By controlling preparation conditions, a series of catalysts were synthesized. Among them, ST-400 presented primary CuMn2O4 spinel phase and expectant denitration efficiency at low temperature. Then, various concentrations Hexadecyl trimethyl ammonium Bromide (hereinafter referred to as CTAB) were added into ST-400. Among them, 0.3C-ST-400 showed higher NO removal rate, more acid sites and greater redox performance. What's more, due to the strong interaction and electron transfer of metal ions, there was equilibrium: 2Mn(3+) -><- Mn2+ + Mn4+ and Cu2+ + Mn3+ -><- Cu+ + Mn4+, and the addition of CTAB could promote the equilibrium to the right. More concentration of Mn4+ and chemisorbed oxygen would be the facilitation for catalytic activity at low temperatures.

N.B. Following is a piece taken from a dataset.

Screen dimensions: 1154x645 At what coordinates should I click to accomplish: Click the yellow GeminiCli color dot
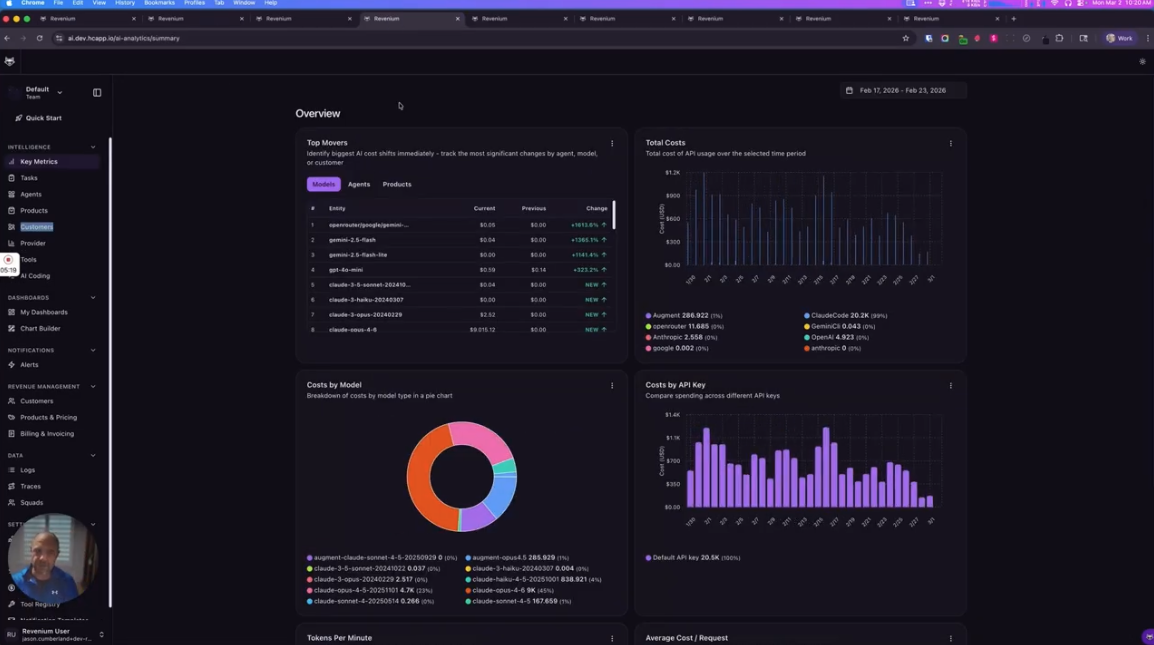click(807, 326)
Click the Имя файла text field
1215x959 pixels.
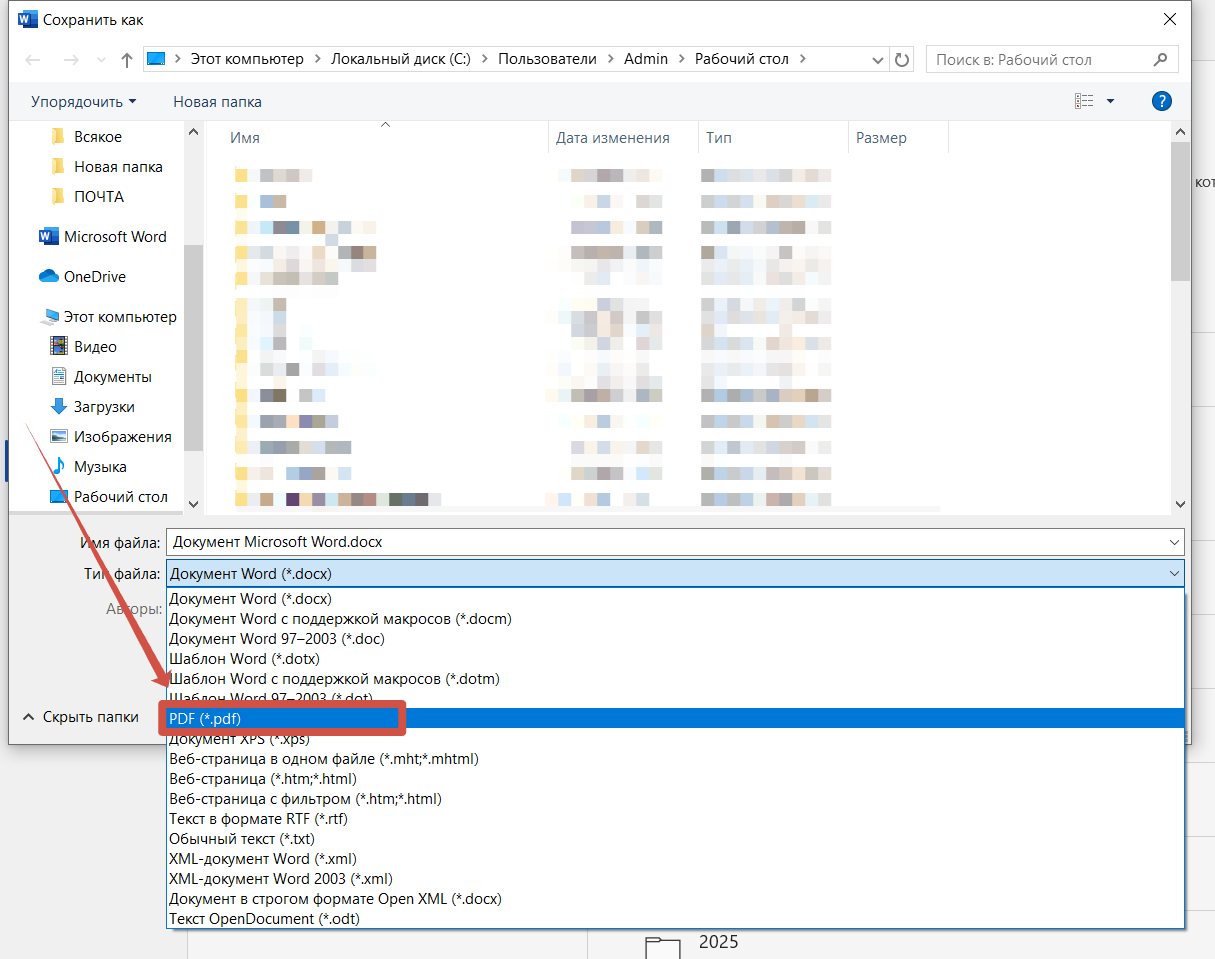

In situ DRIFT experiments indicated that Langmuir-Hinshelwood mechanism plays a major role over both ST-400 and 0.3C-ST-400. However, compared with ST-400, the addition of CTAB results in the present of Eley-Rideal mechanism over 0.3C-ST-400. Besides, the CTAB promotes the adsorption intensity of NH3 and nitrate species as well as the conversion to active nitrate species, which will markedly stimulate the effect of Langmuir-Hinshelwood mechanism. In consequence, the propre addition of CTAB is a novel strategy in favor of NH3-SCR activity-enhancement research.